- **Source passage**:

□ □ □ □

Fixed Point Number Converter





4.00/5 (1 vote)
A class to convert fixed point numbers to/from doubles
Introduction
Audio processors often use fixed point numbers to represent audio signals. During development of a GUI to connect to an audio processor, I needed a simple way to display fixed point numbers to the user. This simple class is a fixed point number container which allows the value to be read or written as a fixed point value or as a double
.
Background
Fixed point numbers have a long history, especially before floating point modules became available for CPUs. DSPs will often use fixed number formats since they, in general, do not have floating point modules.
Audio DSPs represent audio signals in fixed point numbers format. An audio format of "1.31
" has a number range or -1
...+1
. In my particular case, I needed to use a "4.20
" format which has a number range of -8
...+8
. "4.20
" format will have 1 sign bit, 3 decimal bits and 20 fractional bit.
Using the Code
The FixedPoint
class is presented below:
/// <summary>
/// A class to convert fixed point numbers from/to doubles.

□ □ □ □

- **Raw data**:
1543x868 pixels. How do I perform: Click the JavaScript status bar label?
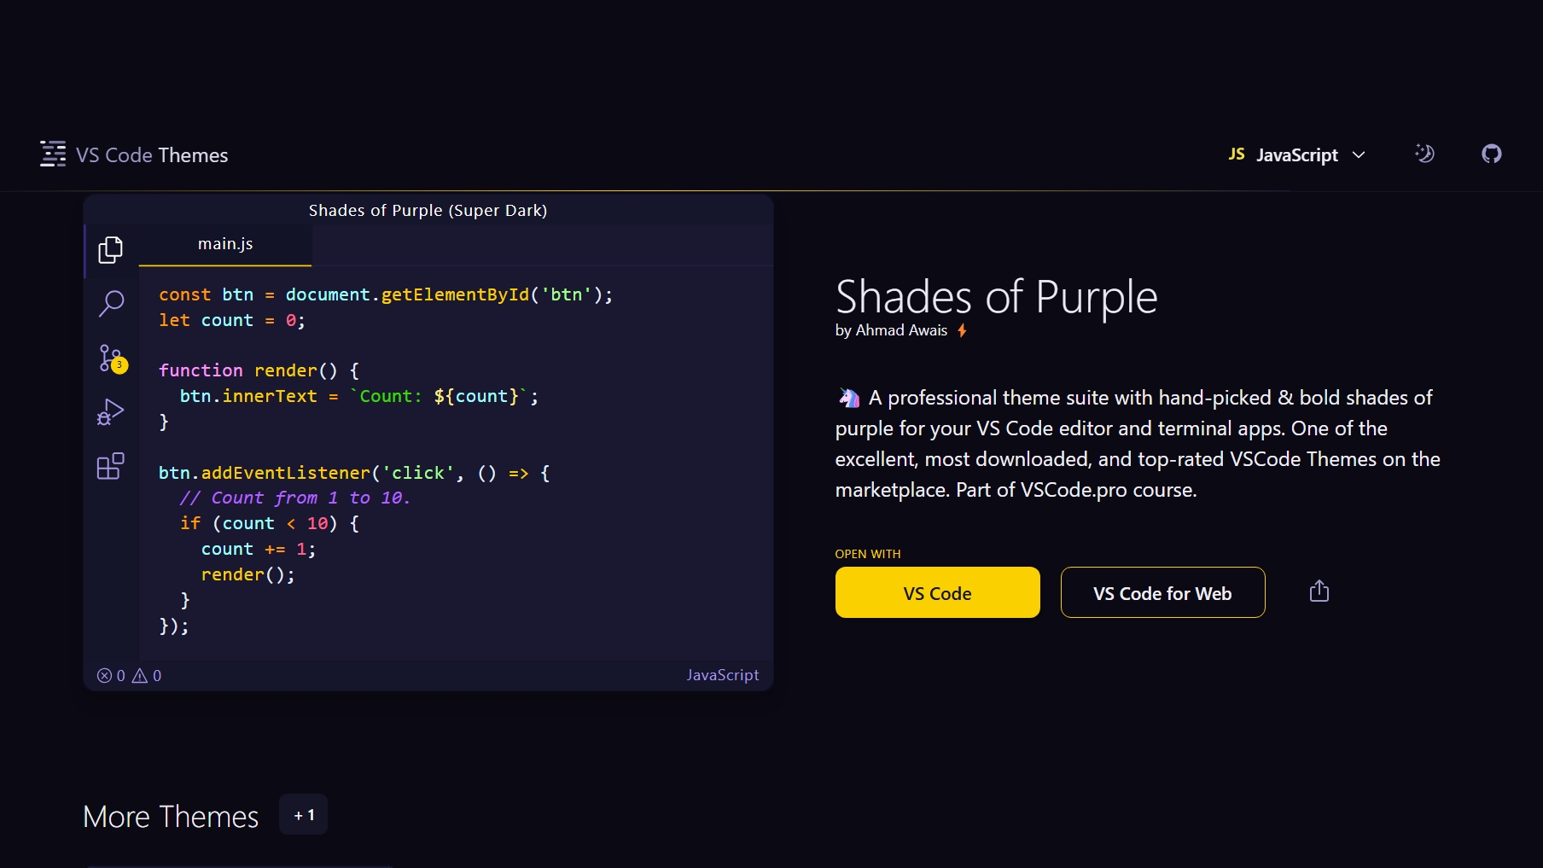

□ □ □ □

- **Exercise objective**: In the fixed point number converter article, why do DSPs often use fixed number formats?

- **The answer**: In general, they do not have floating point modules.